• _REQUIREMENT_
Any pictures in the records below must be left out when you repeat the lines from the line containing "Select the TLV62569DBVR regulator U4" through the line containing "Given: Open Porsche Cayman sidebar link" exactly.

• _INPUT_
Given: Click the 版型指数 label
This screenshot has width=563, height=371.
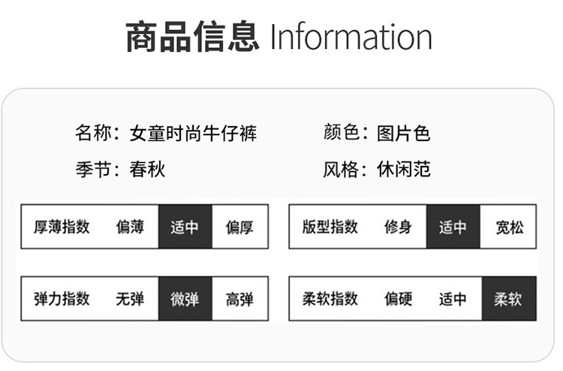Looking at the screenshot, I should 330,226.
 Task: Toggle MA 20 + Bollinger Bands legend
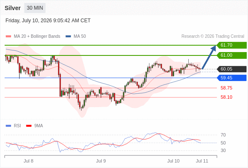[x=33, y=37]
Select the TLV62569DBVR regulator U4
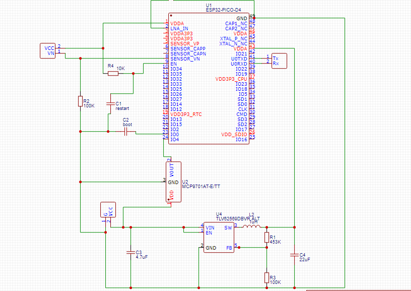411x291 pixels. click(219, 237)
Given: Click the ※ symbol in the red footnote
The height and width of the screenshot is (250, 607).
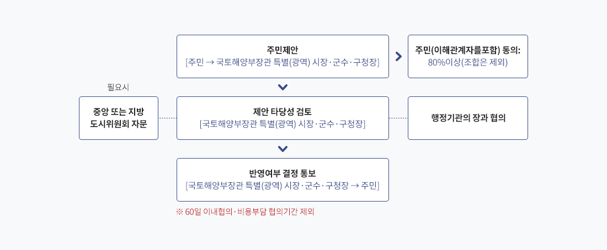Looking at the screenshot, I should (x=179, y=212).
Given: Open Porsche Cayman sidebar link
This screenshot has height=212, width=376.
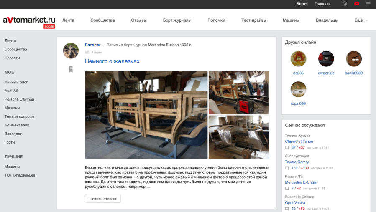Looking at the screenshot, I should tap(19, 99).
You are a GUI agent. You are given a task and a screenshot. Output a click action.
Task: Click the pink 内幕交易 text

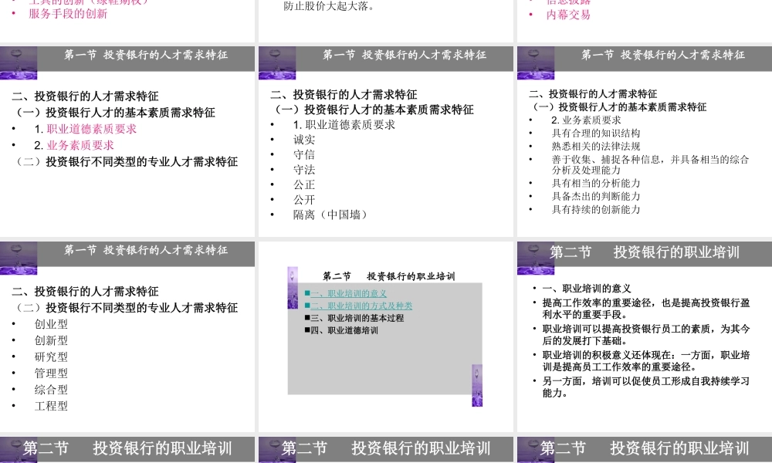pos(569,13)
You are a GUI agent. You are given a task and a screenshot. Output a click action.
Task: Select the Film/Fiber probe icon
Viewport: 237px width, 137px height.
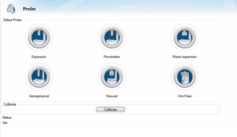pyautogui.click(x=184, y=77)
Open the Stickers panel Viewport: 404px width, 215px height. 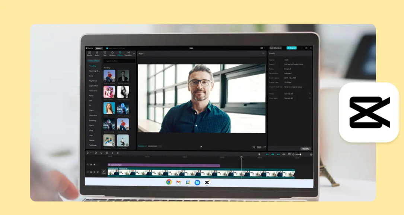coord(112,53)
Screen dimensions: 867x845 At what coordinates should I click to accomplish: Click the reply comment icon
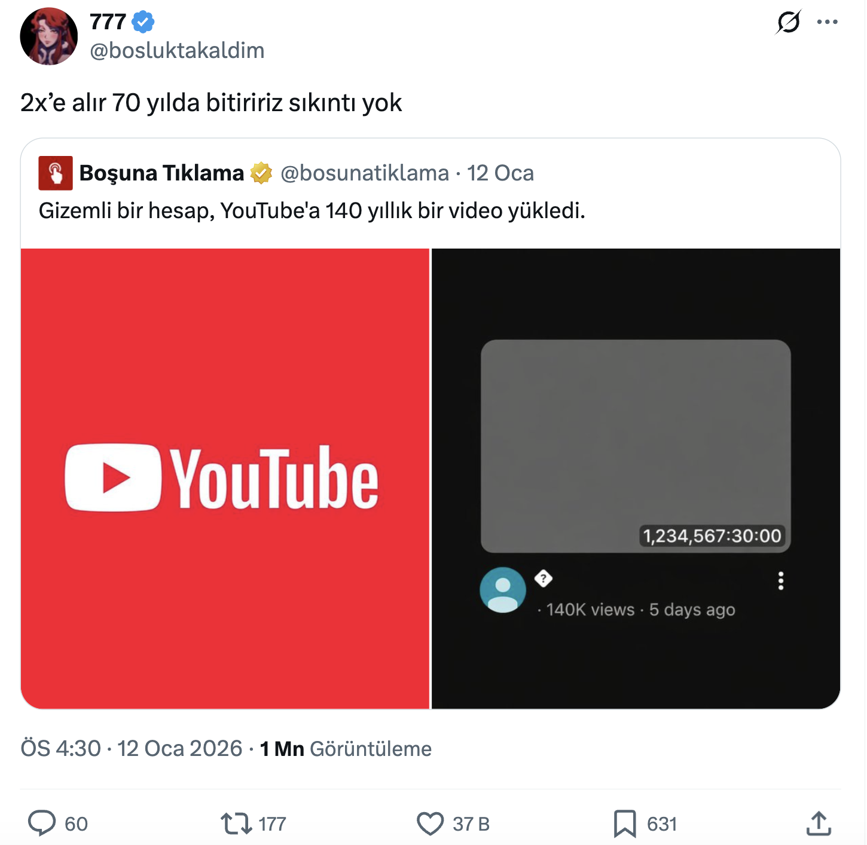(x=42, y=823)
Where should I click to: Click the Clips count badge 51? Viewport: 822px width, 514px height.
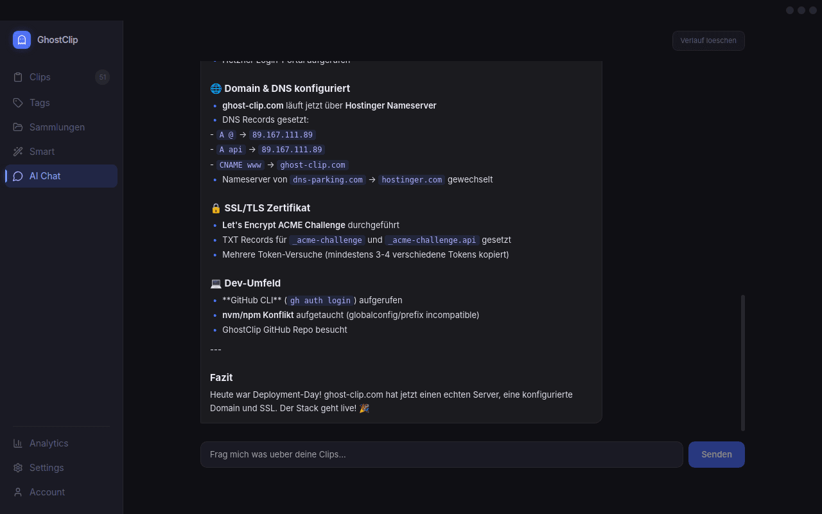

• _ANSWER SECTION_
Select the TLV62569DBVR regulator U4
411x291 pixels. click(219, 237)
Given: Click the ※ symbol in the red footnote
The height and width of the screenshot is (250, 607).
Looking at the screenshot, I should (x=179, y=212).
Given: Open Porsche Cayman sidebar link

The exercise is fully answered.